NASA administrator highlights contributions from Colorado industry and academia
COLORADO SPRINGS – In addition to testing a single orbit for NASA’s lunar gateway, small Colorado company Advanced Space is preparing to demonstrate a new approach to cislunar navigation.
As part of the Cislunar Autonomous Positioning System (CAPSTONE) Technology and Navigation Operations Mission, slated for launch later this year on a Rocket Lab Electron rocket, Advanced Space plans to demonstrate how the CAPSTONE cubesat can operate. with the NASA Lunar Reconnaissance Orbiter to perform peer-to-peer navigation.
Forward Space was one of three Colorado organizations, NASA Administrator Bill Nelson presented during a press briefing at 36e Symposium space with real enthusiasm.
Nelson visited Colorado several times while serving as a United States Senator from Florida. âBut I had no idea there were 500 space-related companies right here in Colorado,â Nelson said. “And I hadn’t realized that so many important revolutionary things were happening here.”
Advanced Space, based in Boulder, the prime contractor for CAPSTONE, “will actually own and operate the satellite for NASA,” said Bradley Cheetham, CEO and Chairman of Advanced Space.
California-based Tyvak Nano-Satellite Systems is building the small 25-kilogram satellite with propulsion supplied by another California firm, Stellar Exploration.
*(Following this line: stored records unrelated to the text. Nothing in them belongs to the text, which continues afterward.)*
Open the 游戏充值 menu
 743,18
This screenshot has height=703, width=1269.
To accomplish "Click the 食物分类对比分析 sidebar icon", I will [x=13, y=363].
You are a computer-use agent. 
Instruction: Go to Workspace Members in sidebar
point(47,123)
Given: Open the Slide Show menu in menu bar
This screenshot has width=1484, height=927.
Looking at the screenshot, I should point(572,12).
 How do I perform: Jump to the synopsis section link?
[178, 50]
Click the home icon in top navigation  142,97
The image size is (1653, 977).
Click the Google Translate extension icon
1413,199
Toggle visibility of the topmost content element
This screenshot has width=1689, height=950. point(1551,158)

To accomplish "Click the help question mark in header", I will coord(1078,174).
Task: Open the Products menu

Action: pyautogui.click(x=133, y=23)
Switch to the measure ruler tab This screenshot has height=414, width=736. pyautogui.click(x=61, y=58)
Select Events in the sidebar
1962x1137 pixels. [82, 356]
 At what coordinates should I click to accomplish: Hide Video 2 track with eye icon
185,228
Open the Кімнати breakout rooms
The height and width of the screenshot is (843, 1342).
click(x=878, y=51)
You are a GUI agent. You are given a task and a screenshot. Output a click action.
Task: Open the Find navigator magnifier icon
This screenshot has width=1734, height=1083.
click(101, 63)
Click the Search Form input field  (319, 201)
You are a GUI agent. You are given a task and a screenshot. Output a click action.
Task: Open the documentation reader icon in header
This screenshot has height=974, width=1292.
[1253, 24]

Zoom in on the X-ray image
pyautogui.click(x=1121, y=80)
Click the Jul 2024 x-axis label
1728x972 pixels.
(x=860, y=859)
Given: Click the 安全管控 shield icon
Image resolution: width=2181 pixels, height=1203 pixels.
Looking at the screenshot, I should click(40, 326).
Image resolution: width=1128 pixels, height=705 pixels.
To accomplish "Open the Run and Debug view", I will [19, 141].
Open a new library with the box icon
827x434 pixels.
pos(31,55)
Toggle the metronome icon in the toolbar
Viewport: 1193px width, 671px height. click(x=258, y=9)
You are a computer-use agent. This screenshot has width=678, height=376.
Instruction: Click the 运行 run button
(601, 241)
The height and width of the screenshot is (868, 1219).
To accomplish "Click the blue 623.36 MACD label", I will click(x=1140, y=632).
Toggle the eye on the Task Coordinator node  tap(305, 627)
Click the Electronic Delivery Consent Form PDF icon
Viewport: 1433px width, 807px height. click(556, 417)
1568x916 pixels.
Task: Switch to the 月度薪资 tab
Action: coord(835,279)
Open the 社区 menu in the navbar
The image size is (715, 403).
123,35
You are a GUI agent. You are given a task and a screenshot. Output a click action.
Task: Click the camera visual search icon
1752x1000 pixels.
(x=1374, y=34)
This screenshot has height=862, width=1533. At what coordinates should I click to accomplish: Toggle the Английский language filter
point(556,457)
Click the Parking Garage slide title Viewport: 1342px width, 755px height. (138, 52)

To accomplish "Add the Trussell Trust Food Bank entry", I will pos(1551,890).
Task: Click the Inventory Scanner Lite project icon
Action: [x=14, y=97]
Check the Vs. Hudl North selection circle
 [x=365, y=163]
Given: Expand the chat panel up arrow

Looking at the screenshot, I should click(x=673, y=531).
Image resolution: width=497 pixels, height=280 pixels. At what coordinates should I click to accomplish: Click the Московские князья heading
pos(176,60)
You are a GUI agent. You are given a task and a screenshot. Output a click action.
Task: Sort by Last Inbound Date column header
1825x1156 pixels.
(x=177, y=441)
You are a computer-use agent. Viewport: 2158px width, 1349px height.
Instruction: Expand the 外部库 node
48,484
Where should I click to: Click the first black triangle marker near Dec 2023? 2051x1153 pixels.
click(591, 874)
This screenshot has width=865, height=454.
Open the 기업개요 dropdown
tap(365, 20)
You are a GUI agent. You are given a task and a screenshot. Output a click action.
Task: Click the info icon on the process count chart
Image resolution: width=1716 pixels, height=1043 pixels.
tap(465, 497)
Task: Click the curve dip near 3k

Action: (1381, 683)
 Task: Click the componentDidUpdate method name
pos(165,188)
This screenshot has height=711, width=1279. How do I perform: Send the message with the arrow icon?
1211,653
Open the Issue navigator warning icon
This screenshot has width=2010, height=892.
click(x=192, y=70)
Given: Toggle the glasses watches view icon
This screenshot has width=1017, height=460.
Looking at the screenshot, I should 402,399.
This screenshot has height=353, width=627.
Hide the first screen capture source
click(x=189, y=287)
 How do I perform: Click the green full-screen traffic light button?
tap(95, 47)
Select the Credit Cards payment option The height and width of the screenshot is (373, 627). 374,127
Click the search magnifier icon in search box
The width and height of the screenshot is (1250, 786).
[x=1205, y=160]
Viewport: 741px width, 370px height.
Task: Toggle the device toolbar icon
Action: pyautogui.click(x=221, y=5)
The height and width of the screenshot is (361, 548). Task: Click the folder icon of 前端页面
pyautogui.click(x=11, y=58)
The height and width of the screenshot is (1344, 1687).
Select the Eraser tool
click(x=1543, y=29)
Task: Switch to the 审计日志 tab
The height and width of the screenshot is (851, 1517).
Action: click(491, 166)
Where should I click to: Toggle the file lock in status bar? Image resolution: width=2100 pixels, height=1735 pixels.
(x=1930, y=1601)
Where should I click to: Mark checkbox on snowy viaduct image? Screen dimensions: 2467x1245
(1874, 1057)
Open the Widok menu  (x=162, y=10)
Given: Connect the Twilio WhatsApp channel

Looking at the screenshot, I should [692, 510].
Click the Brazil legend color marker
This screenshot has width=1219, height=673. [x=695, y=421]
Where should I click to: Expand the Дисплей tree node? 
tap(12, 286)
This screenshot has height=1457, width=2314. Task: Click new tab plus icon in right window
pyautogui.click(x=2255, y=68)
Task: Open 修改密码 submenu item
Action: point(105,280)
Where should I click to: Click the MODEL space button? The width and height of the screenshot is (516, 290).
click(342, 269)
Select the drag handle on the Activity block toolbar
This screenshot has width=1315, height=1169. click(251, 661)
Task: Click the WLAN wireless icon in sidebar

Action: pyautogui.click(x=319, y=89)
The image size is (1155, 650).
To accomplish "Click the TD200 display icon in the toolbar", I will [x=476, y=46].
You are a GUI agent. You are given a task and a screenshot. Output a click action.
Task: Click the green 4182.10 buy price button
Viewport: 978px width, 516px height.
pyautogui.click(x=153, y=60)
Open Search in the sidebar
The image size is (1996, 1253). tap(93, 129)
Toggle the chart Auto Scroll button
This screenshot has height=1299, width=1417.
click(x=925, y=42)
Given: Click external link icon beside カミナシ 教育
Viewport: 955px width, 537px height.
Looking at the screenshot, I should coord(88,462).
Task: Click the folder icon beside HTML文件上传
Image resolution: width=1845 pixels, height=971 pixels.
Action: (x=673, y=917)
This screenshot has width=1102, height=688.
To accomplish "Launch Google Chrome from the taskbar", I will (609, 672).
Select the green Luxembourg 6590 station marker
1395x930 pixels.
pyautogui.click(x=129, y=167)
CAPSTONE plans to embark on its lunar path with a ride on Rocket Lab‘s Photon spacecraft after Electron launches.
Another Colorado company playing a role in NASA’s Artemis lunar exploration program is Golden-based Lunar Outpost, a company that develops autonomous robots to explore the surface of the Moon and Mars.
NASA plans to pay Lunar Outpost $ 1 if the company is successful in collecting a small amount of Lunar Regolith, verifying the collection, and transferring ownership to NASA. Nelson paid Lunar Outpost CEO Justin Cyrus a progress payment of 10 cents during the August 23 briefing.
âThis is the first payment in human history on a space resources contract,â Cyrus said. “This sets out a legal and procedural framework that will be used for generations and decades to come for companies like ours and many others to go out and collect resources from the lunar surface, other planetary bodies and fundamentally make them useful to mankind. “
Lunar Outpost is preparing to send a small robotic rover to the Lunar South Pole in 2022 on an Intuitive Machines lander. The mission will have high-bandwidth communications between the rover and the lander as well as back to Earth using Nokia LTE 4G technologies, Cyrus said.
BioServe Space Technologies, the third Colorado organization presented by Nelson, is part of the Smead Aerospace Engineering Science Department at the University of Colorado at Boulder.
In addition to discussing the cancer research BioServe is conducting in the US National Laboratory on the International Space Station, Luis Zea, BioServe Implementation Project Manager, highlighted workforce training initiatives of its organization.
âWe are helping to prepare the next generation of engineers and scientists as they are involved not only in the development of payload and materiel, but also in the procedures that the crew use to perform these experiments, along with the operations and with the science we’re doing on the ground and in space, âZea said.